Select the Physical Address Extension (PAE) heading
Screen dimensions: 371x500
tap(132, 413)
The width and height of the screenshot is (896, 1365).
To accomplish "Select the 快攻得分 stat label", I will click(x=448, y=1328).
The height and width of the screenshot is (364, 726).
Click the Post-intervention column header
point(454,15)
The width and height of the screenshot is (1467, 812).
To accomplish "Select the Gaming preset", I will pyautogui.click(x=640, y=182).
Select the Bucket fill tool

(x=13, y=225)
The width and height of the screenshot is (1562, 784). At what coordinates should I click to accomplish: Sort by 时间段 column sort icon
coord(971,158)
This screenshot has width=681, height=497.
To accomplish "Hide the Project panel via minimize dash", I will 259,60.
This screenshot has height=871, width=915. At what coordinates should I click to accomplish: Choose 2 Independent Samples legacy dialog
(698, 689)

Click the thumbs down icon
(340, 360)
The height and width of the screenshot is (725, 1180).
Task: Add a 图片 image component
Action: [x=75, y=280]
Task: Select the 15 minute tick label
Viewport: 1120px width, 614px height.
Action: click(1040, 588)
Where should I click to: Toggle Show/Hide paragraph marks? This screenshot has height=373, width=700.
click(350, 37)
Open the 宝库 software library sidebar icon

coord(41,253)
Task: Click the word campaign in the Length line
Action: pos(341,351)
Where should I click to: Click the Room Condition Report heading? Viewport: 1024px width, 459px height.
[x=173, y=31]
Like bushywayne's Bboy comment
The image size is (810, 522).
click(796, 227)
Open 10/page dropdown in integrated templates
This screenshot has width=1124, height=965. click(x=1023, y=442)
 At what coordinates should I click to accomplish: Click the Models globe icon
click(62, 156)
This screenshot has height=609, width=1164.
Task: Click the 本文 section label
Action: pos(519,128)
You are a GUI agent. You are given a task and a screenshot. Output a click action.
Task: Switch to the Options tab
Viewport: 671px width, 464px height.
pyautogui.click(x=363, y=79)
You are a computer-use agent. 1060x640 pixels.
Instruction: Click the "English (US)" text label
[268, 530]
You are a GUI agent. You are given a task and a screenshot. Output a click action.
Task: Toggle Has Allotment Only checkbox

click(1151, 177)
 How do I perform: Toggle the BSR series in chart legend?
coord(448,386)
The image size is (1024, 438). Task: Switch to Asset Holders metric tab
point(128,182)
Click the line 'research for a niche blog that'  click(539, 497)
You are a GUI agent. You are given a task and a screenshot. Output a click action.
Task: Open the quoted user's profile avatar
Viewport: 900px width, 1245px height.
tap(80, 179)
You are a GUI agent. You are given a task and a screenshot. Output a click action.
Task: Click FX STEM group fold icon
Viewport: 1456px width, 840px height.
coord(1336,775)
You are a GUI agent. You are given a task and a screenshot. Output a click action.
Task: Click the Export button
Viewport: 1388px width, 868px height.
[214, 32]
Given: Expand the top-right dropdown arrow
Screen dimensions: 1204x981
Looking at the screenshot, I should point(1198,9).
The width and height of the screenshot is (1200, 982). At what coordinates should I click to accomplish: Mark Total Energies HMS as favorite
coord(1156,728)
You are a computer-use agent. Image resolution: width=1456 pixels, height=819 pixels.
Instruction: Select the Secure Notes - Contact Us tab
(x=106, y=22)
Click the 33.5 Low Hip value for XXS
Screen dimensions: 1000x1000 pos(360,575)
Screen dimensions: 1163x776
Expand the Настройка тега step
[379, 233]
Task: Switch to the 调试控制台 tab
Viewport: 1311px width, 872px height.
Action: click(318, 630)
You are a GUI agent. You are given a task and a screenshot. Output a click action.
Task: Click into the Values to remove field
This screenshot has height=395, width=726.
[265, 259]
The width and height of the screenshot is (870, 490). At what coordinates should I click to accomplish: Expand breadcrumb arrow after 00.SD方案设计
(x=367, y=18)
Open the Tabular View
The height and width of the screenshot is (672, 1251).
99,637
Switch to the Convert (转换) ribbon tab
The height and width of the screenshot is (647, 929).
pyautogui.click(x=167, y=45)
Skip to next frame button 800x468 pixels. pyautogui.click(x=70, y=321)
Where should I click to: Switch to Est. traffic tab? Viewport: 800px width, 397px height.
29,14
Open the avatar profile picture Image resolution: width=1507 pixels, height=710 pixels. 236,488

□ □ □ □

Set exercise: Reproduce all of the material above, word for word and in the same order.

Written answer:
Select the Physical Address Extension (PAE) heading
Screen dimensions: 371x500
tap(132, 413)
The width and height of the screenshot is (896, 1365).
To accomplish "Select the 快攻得分 stat label", I will click(x=448, y=1328).
The height and width of the screenshot is (364, 726).
Click the Post-intervention column header
point(454,15)
The width and height of the screenshot is (1467, 812).
To accomplish "Select the Gaming preset", I will pyautogui.click(x=640, y=182).
Select the Bucket fill tool

(x=13, y=225)
The width and height of the screenshot is (1562, 784). At what coordinates should I click to accomplish: Sort by 时间段 column sort icon
coord(971,158)
This screenshot has width=681, height=497.
To accomplish "Hide the Project panel via minimize dash", I will 259,60.
This screenshot has height=871, width=915. At what coordinates should I click to accomplish: Choose 2 Independent Samples legacy dialog
(698, 689)

Click the thumbs down icon
(340, 360)
The height and width of the screenshot is (725, 1180).
Task: Add a 图片 image component
Action: [x=75, y=280]
Task: Select the 15 minute tick label
Viewport: 1120px width, 614px height.
Action: click(1040, 588)
Where should I click to: Toggle Show/Hide paragraph marks? This screenshot has height=373, width=700.
click(350, 37)
Open the 宝库 software library sidebar icon

coord(41,253)
Task: Click the word campaign in the Length line
Action: pos(341,351)
Where should I click to: Click the Room Condition Report heading? Viewport: 1024px width, 459px height.
[x=173, y=31]
Like bushywayne's Bboy comment
The image size is (810, 522).
click(796, 227)
Open 10/page dropdown in integrated templates
This screenshot has width=1124, height=965. click(x=1023, y=442)
 At what coordinates should I click to accomplish: Click the Models globe icon
click(62, 156)
This screenshot has height=609, width=1164.
Task: Click the 本文 section label
Action: pos(519,128)
You are a GUI agent. You are given a task and a screenshot. Output a click action.
Task: Switch to the Options tab
Viewport: 671px width, 464px height.
pyautogui.click(x=363, y=79)
You are a computer-use agent. 1060x640 pixels.
Instruction: Click the "English (US)" text label
[268, 530]
You are a GUI agent. You are given a task and a screenshot. Output a click action.
Task: Toggle Has Allotment Only checkbox

click(1151, 177)
 How do I perform: Toggle the BSR series in chart legend?
coord(448,386)
The image size is (1024, 438). Task: Switch to Asset Holders metric tab
point(128,182)
Click the line 'research for a niche blog that'  click(539, 497)
You are a GUI agent. You are given a task and a screenshot. Output a click action.
Task: Open the quoted user's profile avatar
Viewport: 900px width, 1245px height.
tap(80, 179)
You are a GUI agent. You are given a task and a screenshot. Output a click action.
Task: Click FX STEM group fold icon
Viewport: 1456px width, 840px height.
coord(1336,775)
You are a GUI agent. You are given a task and a screenshot. Output a click action.
Task: Click the Export button
Viewport: 1388px width, 868px height.
[214, 32]
Given: Expand the top-right dropdown arrow
Screen dimensions: 1204x981
Looking at the screenshot, I should point(1198,9).
The width and height of the screenshot is (1200, 982). At what coordinates should I click to accomplish: Mark Total Energies HMS as favorite
coord(1156,728)
You are a computer-use agent. Image resolution: width=1456 pixels, height=819 pixels.
Instruction: Select the Secure Notes - Contact Us tab
(x=106, y=22)
Click the 33.5 Low Hip value for XXS
Screen dimensions: 1000x1000 pos(360,575)
Screen dimensions: 1163x776
Expand the Настройка тега step
[379, 233]
Task: Switch to the 调试控制台 tab
Viewport: 1311px width, 872px height.
Action: click(318, 630)
You are a GUI agent. You are given a task and a screenshot. Output a click action.
Task: Click into the Values to remove field
This screenshot has height=395, width=726.
[265, 259]
The width and height of the screenshot is (870, 490). At what coordinates should I click to accomplish: Expand breadcrumb arrow after 00.SD方案设计
(x=367, y=18)
Open the Tabular View
The height and width of the screenshot is (672, 1251).
99,637
Switch to the Convert (转换) ribbon tab
The height and width of the screenshot is (647, 929).
pyautogui.click(x=167, y=45)
Skip to next frame button 800x468 pixels. pyautogui.click(x=70, y=321)
Where should I click to: Switch to Est. traffic tab? Viewport: 800px width, 397px height.
29,14
Open the avatar profile picture Image resolution: width=1507 pixels, height=710 pixels. 236,488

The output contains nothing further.